Application Scenarios

If your servers in a VPC need to access the Internet, you can configure SNAT rules to let these servers use EIPs to access the Internet without exposing their private IP addresses. You can configure only one SNAT rule for each subnet in a VPC and select one or more EIPs for each SNAT rule. Public NAT Gateway provides different numbers of connections, and you can create multiple SNAT rules to meet your service requirements.

Figure 1 shows how servers in a VPC access the Internet using SNAT.

Figure 1 Allowing a private network to access the Internet using SNAT

DNAT rules enable servers in a VPC to provide services accessible from the Internet.

After receiving requests from a specific port over a specific protocol, the public NAT gateway can forward the requests to a specific port of a server through port mapping. The public NAT gateway can also forward all requests destined for an EIP to a specific server through IP address mapping.

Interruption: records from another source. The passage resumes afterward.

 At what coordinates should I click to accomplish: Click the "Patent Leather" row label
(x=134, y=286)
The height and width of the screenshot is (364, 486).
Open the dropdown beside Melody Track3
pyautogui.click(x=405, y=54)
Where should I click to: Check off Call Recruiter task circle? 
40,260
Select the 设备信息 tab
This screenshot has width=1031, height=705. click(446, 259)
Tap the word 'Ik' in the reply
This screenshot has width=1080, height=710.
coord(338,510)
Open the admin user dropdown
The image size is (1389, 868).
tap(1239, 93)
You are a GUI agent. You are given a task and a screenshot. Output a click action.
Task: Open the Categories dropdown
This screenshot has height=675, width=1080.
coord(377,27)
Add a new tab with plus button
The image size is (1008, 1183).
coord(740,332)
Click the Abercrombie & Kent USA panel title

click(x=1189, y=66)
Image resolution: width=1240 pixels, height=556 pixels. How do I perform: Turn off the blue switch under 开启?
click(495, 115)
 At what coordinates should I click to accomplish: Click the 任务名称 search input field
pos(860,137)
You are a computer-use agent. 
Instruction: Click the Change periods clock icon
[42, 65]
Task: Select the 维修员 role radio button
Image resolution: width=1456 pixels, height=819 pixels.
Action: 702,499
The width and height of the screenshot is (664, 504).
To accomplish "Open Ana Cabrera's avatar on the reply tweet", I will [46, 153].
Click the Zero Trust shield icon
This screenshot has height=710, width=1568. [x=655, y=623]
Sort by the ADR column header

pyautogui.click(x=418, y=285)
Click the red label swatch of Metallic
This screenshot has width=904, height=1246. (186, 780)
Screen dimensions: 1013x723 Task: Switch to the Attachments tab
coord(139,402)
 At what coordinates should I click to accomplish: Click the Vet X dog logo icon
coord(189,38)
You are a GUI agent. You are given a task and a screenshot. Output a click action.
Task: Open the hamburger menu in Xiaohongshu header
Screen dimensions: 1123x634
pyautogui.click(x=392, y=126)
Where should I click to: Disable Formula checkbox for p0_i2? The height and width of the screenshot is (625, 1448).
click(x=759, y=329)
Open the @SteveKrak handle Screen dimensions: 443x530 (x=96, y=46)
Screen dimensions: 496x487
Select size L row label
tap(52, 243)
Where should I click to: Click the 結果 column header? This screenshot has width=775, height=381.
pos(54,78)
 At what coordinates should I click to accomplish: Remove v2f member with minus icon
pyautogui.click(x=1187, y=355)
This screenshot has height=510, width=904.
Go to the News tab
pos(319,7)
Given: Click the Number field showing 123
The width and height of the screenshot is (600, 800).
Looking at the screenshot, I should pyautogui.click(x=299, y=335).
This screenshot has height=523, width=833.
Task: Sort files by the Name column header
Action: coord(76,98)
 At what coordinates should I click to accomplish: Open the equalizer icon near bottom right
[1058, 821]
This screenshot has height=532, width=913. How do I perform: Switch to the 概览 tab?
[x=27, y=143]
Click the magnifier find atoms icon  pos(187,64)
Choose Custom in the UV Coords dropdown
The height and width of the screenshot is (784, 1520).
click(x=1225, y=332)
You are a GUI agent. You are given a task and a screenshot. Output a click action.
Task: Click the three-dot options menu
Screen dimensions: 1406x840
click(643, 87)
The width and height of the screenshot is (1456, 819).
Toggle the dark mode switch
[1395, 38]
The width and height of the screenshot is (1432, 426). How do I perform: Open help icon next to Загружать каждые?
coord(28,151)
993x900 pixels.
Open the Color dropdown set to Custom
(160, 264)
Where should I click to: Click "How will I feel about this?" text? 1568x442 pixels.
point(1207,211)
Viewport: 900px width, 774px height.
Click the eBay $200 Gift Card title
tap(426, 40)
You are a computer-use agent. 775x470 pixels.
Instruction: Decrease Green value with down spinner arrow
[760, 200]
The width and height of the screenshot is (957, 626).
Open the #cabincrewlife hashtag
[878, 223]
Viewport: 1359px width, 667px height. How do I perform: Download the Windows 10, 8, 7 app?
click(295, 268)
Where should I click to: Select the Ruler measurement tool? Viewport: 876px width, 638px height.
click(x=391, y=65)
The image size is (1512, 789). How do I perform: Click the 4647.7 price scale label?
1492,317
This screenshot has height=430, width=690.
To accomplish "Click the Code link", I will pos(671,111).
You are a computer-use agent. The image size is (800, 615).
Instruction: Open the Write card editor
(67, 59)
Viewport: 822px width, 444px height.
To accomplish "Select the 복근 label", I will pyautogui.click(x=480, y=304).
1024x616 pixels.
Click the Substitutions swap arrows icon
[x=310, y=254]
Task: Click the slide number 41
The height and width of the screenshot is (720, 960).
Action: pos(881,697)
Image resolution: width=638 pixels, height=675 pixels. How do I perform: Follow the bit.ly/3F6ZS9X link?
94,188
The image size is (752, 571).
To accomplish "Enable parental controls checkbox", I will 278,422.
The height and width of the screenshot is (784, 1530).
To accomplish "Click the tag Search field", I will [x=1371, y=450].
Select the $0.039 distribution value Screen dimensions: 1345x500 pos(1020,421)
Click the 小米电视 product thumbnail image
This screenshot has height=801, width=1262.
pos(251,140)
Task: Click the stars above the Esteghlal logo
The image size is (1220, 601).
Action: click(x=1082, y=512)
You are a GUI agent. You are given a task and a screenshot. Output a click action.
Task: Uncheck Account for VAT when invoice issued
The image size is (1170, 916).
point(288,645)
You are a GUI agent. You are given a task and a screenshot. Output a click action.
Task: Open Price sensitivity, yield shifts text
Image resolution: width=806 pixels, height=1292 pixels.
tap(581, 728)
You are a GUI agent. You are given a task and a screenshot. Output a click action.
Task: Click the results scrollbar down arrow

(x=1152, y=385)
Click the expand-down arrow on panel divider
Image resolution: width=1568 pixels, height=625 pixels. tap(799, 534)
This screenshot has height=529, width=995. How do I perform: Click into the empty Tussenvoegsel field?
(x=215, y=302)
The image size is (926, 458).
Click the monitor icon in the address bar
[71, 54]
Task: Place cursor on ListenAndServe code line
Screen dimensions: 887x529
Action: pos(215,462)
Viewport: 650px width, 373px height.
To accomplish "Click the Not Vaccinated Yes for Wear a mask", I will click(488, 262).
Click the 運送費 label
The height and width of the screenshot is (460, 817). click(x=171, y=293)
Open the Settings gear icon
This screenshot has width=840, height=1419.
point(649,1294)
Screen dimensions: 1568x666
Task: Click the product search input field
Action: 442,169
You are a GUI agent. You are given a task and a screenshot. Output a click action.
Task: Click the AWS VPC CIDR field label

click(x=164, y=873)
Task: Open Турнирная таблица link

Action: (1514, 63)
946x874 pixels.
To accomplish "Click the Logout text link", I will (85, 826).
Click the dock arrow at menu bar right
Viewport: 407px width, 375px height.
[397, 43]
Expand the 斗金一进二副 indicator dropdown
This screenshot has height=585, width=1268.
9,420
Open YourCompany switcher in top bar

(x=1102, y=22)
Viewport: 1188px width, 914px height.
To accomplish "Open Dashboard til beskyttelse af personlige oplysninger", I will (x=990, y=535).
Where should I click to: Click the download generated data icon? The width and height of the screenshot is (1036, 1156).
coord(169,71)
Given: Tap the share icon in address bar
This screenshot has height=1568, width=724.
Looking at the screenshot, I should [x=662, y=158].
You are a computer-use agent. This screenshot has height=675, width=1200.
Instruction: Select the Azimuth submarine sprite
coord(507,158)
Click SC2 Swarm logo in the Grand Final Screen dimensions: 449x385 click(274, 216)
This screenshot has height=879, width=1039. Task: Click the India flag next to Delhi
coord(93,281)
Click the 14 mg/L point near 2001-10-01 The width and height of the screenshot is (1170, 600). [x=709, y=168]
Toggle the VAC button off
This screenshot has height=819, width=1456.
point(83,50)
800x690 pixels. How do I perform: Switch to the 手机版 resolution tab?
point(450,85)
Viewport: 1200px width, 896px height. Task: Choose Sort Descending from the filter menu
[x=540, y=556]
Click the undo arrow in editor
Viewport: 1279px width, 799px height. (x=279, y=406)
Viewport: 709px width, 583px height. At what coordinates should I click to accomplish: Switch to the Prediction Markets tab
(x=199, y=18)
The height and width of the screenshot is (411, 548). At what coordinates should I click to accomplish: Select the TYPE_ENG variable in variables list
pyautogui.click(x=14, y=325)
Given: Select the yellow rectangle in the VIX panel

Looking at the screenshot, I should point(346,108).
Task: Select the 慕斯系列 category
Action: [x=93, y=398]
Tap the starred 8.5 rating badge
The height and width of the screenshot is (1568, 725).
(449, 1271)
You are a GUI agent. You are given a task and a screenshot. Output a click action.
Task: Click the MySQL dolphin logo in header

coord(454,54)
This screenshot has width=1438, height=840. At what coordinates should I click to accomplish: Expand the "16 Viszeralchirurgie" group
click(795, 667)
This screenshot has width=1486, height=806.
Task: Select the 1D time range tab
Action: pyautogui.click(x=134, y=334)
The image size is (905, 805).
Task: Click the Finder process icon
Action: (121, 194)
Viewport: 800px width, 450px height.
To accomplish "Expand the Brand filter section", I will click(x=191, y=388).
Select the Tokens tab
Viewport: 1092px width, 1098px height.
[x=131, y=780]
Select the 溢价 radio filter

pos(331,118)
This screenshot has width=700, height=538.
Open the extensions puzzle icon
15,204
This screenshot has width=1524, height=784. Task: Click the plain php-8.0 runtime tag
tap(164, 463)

One DNAT rule can be configured for each server. If there are multiple servers, you can create multiple DNAT rules to map one or more EIPs to the private IP addresses of these servers.

Figure 2 shows how servers (ECSs or BMSs) in a VPC provide services accessible from the Internet using DNAT.

Figure 2 Allowing Internet users to access a service in a private network using DNAT

In certain Internet, gaming, e-commerce, and financial scenarios, a large number of servers in a private cloud are connected to a VPC through Direct Connect or VPN. If such servers need secure, high-speed Internet access or need to provide services accessible from the Internet, you can deploy a NAT gateway and configure SNAT and DNAT rules to meet their requirements.

Figure 3 shows how to use SNAT and DNAT to provide high-speed Internet access or provide services accessible from the Internet.

Figure 3 Allowing on-premises servers to communicate with the Internet

You can configure two private NAT gateways for two VPCs with overlapping CIDR blocks. Then, add SNAT and DNAT rules on the two private NAT gateways to enable servers in the two VPCs to use the transit IP addresses to communicate with each other.

In the following figure, there are two transit VPCs and two private NAT gateways. Address 192.168.0.1 in VPC A is translated to 10.0.0.11, and the IP address 192.168.0.1 in VPC B is translated to 10.0.0.22. A VPC peering connection can then be established between the two transit VPCs to enable communication between them.

Figure 4 Connecting VPCs with overlapping CIDR blocks

Organizations may want to migrate their workloads to the cloud without making any changes to their existing network topology. They may also have to access regulatory agencies from specific IP addresses as required by these agencies. A private NAT gateway is a good choice.

The following figure represents an enterprise network where the subnets of different departments overlap. A private NAT gateway allows the enterprise to keep the existing network topology unchanged while migrating their workloads to the cloud. In this example, the private NAT gateway maps the IP address of each department to 10.0.0.33 so that each department can use 10.0.0.33 to securely access the regulatory agency.